In addition to the language of HRS § 291-4.5 itself, we may consider the effect of other statutes which work in conjunction with HRS § 291-4.5. This court has previously stated that "[l]aws in pari materia, or upon the same subject matter, shall be construed with reference to each other. What is clear in one statute may be called in aid to explain what is doubtful in another." Richardson v. City and County of Honolulu, 76 Haw. 46, 55, 868 P.2d 1193, 1202 (1994) (emphasis added) (citing HRS § 1-16 (1985) and Kam v. Noh, 70 Haw. 321, 325, 770 P.2d 414, 417 (1989)), reconsideration denied, 76 Haw. 247, 871 P.2d 795 (1994). Another principle of statutory construction which this court has enunciated, is that
[w]e have rejected an approach to statutory construction which limits us to the words of a statute . . . for when aid to construction of the meaning of words, as used in the statute, is available, there certainly can be no rule of law which forbids its use, however clear the words may appear on superficial examination.
Treloar v. Swinerton Walberg Co., 65 Haw. 415, 421, 653 P.2d 420, 424 (1982).

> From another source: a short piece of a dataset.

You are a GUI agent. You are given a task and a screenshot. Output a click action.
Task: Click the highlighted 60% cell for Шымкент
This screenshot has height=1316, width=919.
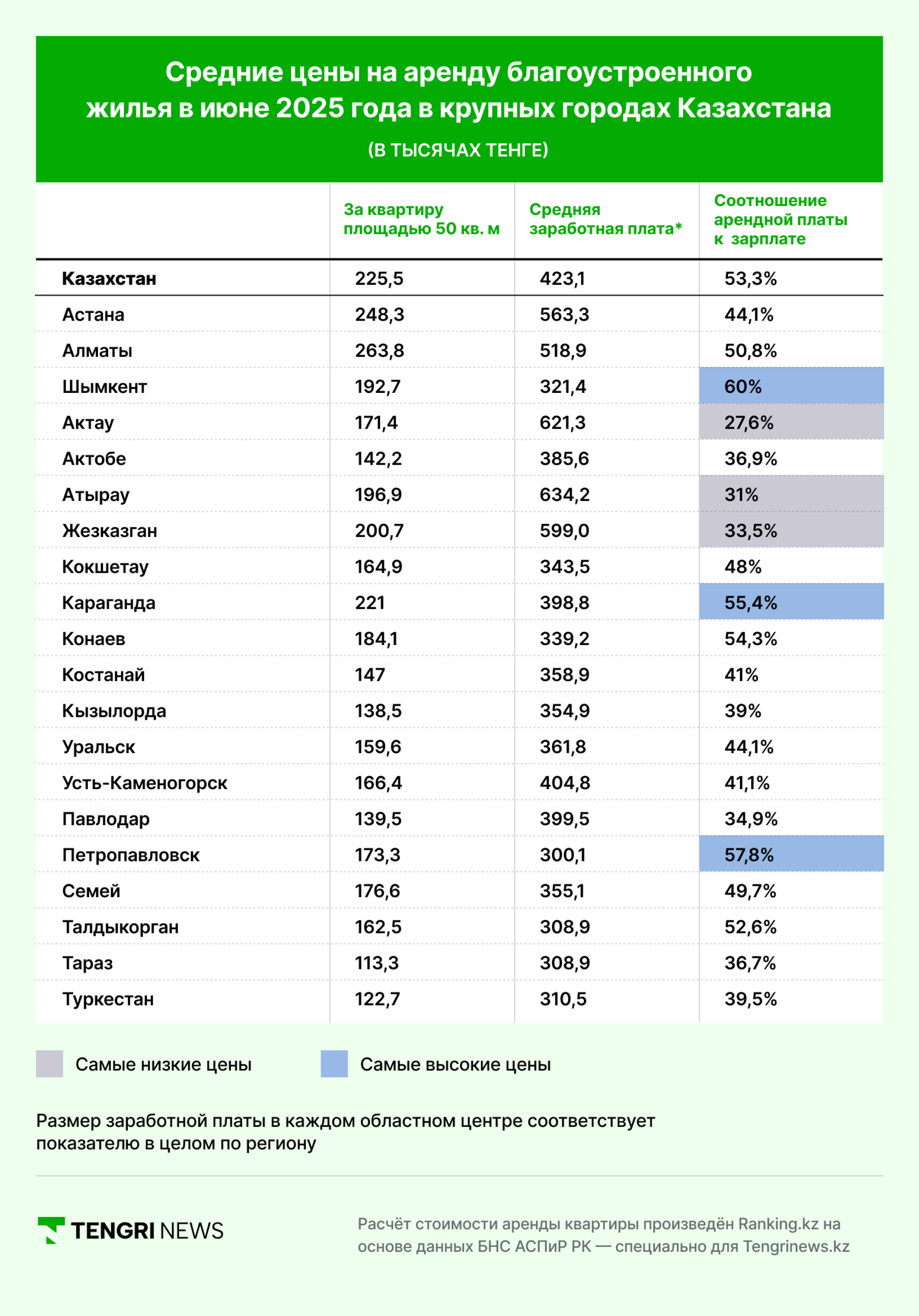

Using these two principles of statutory construction, we look at the interaction of HRS § 291-4.5 in conjunction with HRS § 286-122, which requires persons suspended from driving to physically surrender their driver's licenses to the authorities. HRS § 286-122 provides in relevant part:
(a) Every person whose license or driving privilege has been suspended pursuant to this part or any traffic law or regulation of the State or any county, shall surrender the person's license to the examiner of drivers or the court, as is appropriate, which agency shall take custody of the license during the period of suspension.
. . . .
(c) Any resident or nonresident whose driver's license or privilege to operate a motor vehicle in this State has been suspended or revoked as provided in this chapter shall not operate a motor vehicle in the State. . . .
(Emphasis added.)
In effect, HRS § 291-4.5 sets out the penalties for driving with a suspended license, and HRS § 286-122 sets out the requirement that those who have been suspended from driving are required to surrender their licenses. The legal effect of the surrender of a driver's license is that the person is prohibited from driving. With this in mind, it is clear that the legislative intent of HRS § 291-4.5 is to prevent the suspended driver from driving anywhere, be it on public land or private land open to the public. This result is consistent with the legislature's concern for public safety of convicted DUI drivers and their presence in a vehicle on the highway.
HRS § 286-2 provides a definition of the word "operate," which appears in HRS § 291-4.5. HRS § 286-2 defines "[d]rive" to mean "to drive, or be in physical control of a motor vehicle in any place open to the general public for purposes of vehicular traffic." (Emphasis added).
The statute at issue, HRS § 291-4.5 states that "[n]o person whose driver's license has been . . . suspended . . . shall operate a motor vehicle upon the highways of this State. . . ." (Emphasis added).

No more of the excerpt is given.